> Brief A:
Using the computational details passage below, list every chemical element for which it specifies an atomic basis set.

- - -

2 Computational details
Most calculations and all geometry optimizations reported in the present work have been carried out using the DFT formalism by means of the 1999 release of the ADF program, based upon the use of Slater basis sets [29–32]. The exchange-correlation functional is the so-called Becke–Perdew/86 (BP86) functional [33–35], which belongs to the family of functionals referring to the generalized gradient approximation (GGA). The atomic basis sets used in the present calculations are referred to in the User’s Guide as TZP for H, C, O and S atoms, and TZ2P for Mo and W. These basis sets are to be used in conjunction with the Zero Order Regular Approximation (ZORA) to the relativistic effects with appropriate description of the inner shells, an option that was adopted throughout the present calculations. The atomic description consists in a core (He core for first-row atoms, Ne core for S, Kr and Xe cores for Mo and W, respectively) described by means of frozen double-ζ Slater functions. The valence shells are triple-ζ and supplemented either with one d-type polarization function (non-metal atoms) or with an extra p-type function and a f-type polarization function (Mo, W). Some calculations were also carried out with EHMO [24–26] in order to obtain qualitative orbital interaction diagrams.

- - -

> Brief B:
In the part of the records that opens with their first line and closes with the line containing "arrow-line-icon: ↗ is", change "Image resolution" to "Screenshot size" and leave everything else as it is. Output only those lines.

> The data:
- - -

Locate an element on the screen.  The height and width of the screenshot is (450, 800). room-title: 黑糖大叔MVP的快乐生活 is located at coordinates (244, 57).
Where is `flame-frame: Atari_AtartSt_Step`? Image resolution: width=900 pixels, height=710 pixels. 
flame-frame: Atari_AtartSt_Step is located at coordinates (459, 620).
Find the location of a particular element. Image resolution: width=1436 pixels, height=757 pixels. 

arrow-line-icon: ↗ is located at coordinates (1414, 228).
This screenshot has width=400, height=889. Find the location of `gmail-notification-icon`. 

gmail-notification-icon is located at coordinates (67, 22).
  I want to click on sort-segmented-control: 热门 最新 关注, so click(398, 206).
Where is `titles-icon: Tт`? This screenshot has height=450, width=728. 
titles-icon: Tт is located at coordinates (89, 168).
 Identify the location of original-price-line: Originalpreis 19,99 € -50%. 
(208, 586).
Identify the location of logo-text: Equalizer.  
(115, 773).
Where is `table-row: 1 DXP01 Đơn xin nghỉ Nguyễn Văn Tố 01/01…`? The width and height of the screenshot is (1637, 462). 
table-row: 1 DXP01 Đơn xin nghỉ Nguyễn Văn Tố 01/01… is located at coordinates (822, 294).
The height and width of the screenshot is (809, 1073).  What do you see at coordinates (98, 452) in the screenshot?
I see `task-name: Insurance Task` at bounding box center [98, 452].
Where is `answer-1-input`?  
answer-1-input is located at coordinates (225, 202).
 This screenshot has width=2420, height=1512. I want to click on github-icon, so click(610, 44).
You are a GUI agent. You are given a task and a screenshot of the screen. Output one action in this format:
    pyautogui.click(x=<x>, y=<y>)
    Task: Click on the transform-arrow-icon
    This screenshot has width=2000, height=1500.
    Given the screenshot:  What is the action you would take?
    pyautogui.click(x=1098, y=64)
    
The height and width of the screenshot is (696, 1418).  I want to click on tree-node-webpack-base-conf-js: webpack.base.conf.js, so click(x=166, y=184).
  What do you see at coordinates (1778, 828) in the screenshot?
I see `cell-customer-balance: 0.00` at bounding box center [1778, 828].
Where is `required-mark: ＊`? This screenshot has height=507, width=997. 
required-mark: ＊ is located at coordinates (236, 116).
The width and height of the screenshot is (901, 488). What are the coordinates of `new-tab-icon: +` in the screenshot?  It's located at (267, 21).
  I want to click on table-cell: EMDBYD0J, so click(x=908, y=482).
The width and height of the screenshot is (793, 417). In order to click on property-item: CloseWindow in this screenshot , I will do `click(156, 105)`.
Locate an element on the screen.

- - -

> Answer section A:
H, C, O, S, Mo, W

> Answer section B:
Locate an element on the screen.  The height and width of the screenshot is (450, 800). room-title: 黑糖大叔MVP的快乐生活 is located at coordinates (244, 57).
Where is `flame-frame: Atari_AtartSt_Step`? Screenshot size: width=900 pixels, height=710 pixels. 
flame-frame: Atari_AtartSt_Step is located at coordinates (459, 620).
Find the location of a particular element. Screenshot size: width=1436 pixels, height=757 pixels. 

arrow-line-icon: ↗ is located at coordinates (1414, 228).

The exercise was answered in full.